Clearly Explaining: Pangram’s approach to AI text detection

TL;DR

The Problem: AI detectors suffer from high false positive rates, making them unreliable for production use.

The Issue: AI detectors often “cheat” by learning surface-level features like topic and length instead of the subtle stylistic differences between human and AI-generated text.

Pangram’s Solution: They forced the model to learn from subtle differences by generating “synthetic mirrors” of human-written text and using a selective curriculum to focus on hard negative examples to reduce false positive rates.

Results Claimed: Over 38x lower error rates on comprehensive benchmark comprised of 10 text domains and 0% false positive rate on 98 TOEFL essays.

Why current AI detectors struggle

Almost all AI detection tools suffer from high false positive rates.

Commercial AI detectors often have high false positive rates.
Zero-shot detection tools have been shown to be biased against non-native English speakers, likely due to their sentence formation being simpler.
Perplexity-based AI detection tools fail on human-written text that appears in the training dataset for the LLMs (e.g., Harry Potter).
Deep learning-based tools are not robust to out-of-domain examples.

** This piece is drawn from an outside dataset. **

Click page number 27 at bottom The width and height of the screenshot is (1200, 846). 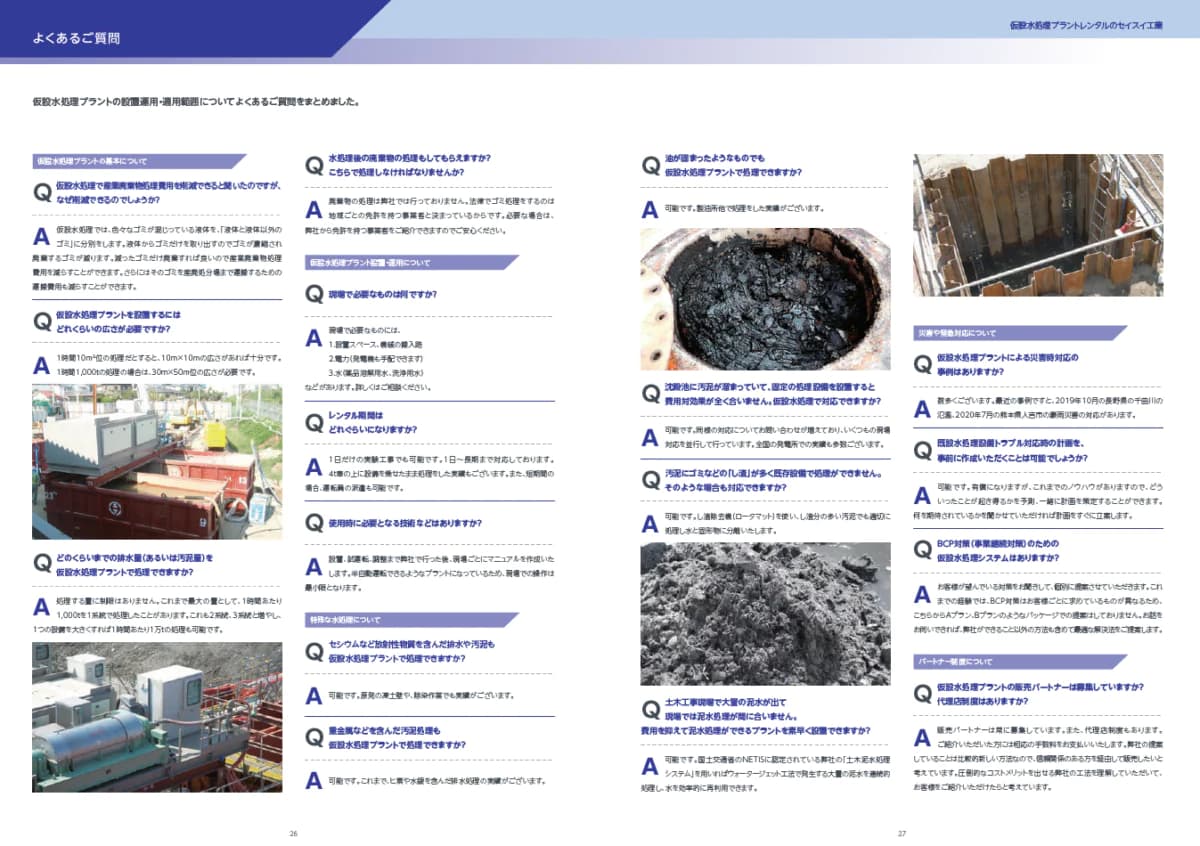point(901,833)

Why “just scale it up” doesn’t work

Pangram believes that the only way to train a production-level AI classifier is to train it on a large-scale dataset comparable in size to the datasets that are used to train modern LLMs. But if you do this naively by just throwing data and compute at the model, it doesn’t work.

Why?

Well, because it works for a large number of examples in the training set, so each step has near-zero loss. Therefore, the model isn’t able to learn further, reducing the efficiency per unit of compute drastically and making it extremely cost-ineffective. Worse, if your training data distributions for human text and AI-generated text differ significantly in topic and length, then the model will learn to cheat and classify the text based on those features instead of learning the subtle differences between AI-generated and handwritten text.

Pangram’s solution

To overcome these challenges, Pangram came up with a novel algorithm using two core techniques.

1. Synthetic Mirrors

The goal is to force the model to ignore topics, length, and other parameters and focus on the subtle stylistic differences.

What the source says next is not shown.